We admired the Pauline Chapel: https://en.wikipedia.org/wiki/Cappella_Paolina Cool 3D view of the Pauline Chapel: https://www.vatican.va/various/cappelle/paolina_vr/

We took a break to visit Vatican gardens, where every plant mentioned in the Bible is grown. The garden is quiet and peaceful and very well maintained. The wisteria was in full bloom. Just lovely.  

Nice to take a break after the intensity of all of the Baroque art.

A quick visit to the Basilica came next. Despite the crowds, we marveled at the Pieta, by Michelangelo and the baldachin (https://en.wikipedia.org/wiki/St._Peter%27s_Baldachin) above the grave of Saint Peter. The frescoes everywhere were amazing.

Javier and Denise peer through the crowds.
It really is as amazing as reputed.
Amazing that there is a lot of evidence that Saint Peter really is buried right here.
Altar

Like everybody else, we were in awe of the Basilica. (https://en.wikipedia.org/wiki/St._Peter%27s_Basilica) It is simply overwhelming, in size, history, and religious importance.

We had a most interesting experience during our visit.
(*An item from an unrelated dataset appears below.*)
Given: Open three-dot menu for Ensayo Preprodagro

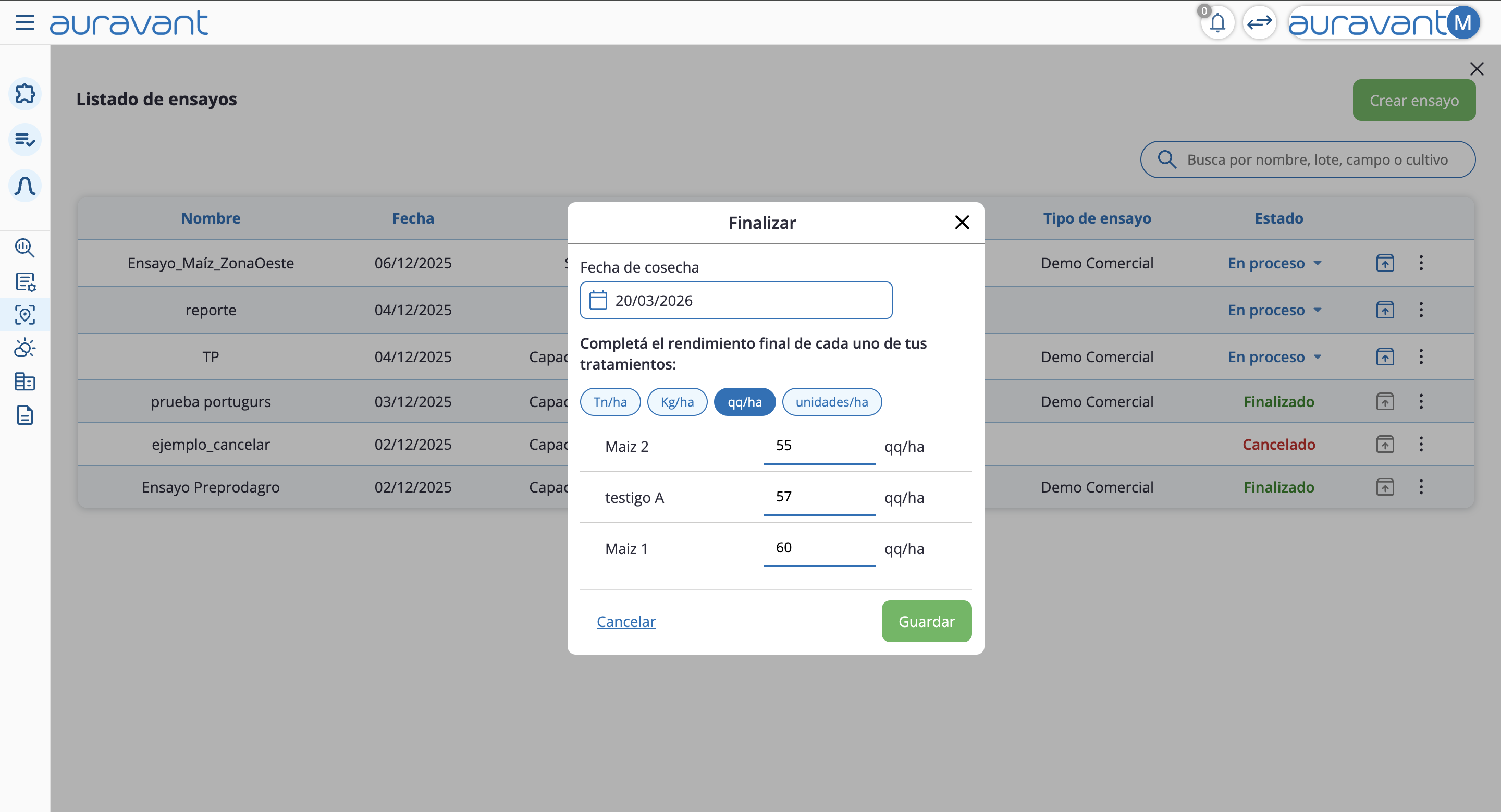Looking at the screenshot, I should 1421,487.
A gentleman, perhaps hearing us speaking English, approached Javier and asked for his blessing. Javier gave it, of course. But it was a poignant reminder that not all of the visitors were tourists like us – many are true pilgrims. We discussed with Javier at length how hard it is to balance the role of the Basilica as a living church with the demands of tourism. (A challenge not unique to Saint Peter’s.) Seems that Pope Francis was particularly concerned about maintaining a dignified church while still making anyone feel welcome. During our visit we could see a section of the Basilica cordoned off for a reaffirmation of wedding vows. It really is an active church.

We then headed to the Residence for lunch. We ate in what is basically the cardinals’ dining hall. Even looks a bit like a college dining room – not at all decorative. (A bit of a jolt after so many ornate spaces.) Until his illness, the Pope ate lunch here every day, his table was just over there. And yes, there was pasta and it was very good.
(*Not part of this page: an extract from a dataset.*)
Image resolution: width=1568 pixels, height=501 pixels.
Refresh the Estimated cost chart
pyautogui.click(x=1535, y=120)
Proving that no challenge was too great, Javier even drove us back to the campground because he wanted to see our camper. We had to make an extra circuit because there is an impassable median outside the campground! Hopefully, we can return a bit of Javier’s hospitality this Fall when he visits Washington.

Javier wanted our picture with the truck.
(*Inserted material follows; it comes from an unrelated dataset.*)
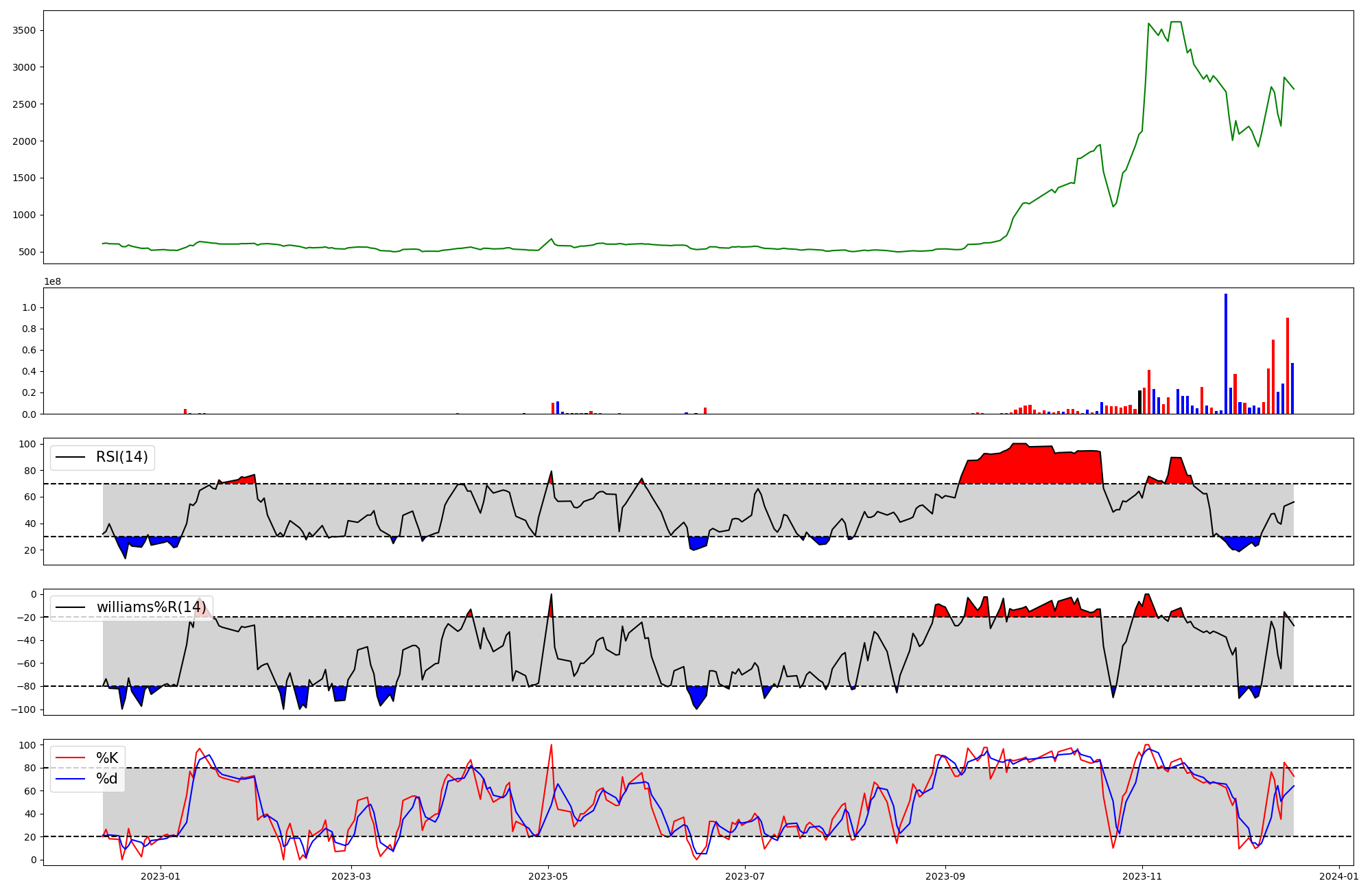Screen dimensions: 1372x892
Task: Click the williams%R(14) legend label
Action: [x=151, y=607]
We were stunned to learn that you cannot simply visit the Forum – you must get tickers in advance, and there were none left. So we broke down and booked a tour of the Forum and the Colosseum. Not our favorite way to visit anywhere but we had no choice. There are great guides and there are others. Sadly, we had one of the others, but it would have made little difference had we visited on our own.  Everywhere was packed with people. Between the crowds and the weather, we did not get any great images of the Forum or the Colosseum. Pity, but you will just have to visit on your own!

Forum Romanum
Inside of the Colosseum, showing a bit of the floor over the underground passages.

But we came, we saw, we learned, and returned to the campground feeling that we had packed as much into four days as was possible. Clearly, it was Javier who made it all special.

We were heading for Genoa to take the ferry to Morocco, but as we were now in Holy Week, we had found little availability in campgrounds north of Rome.  We did find space at a sosta below Assisi, so that was our next stop.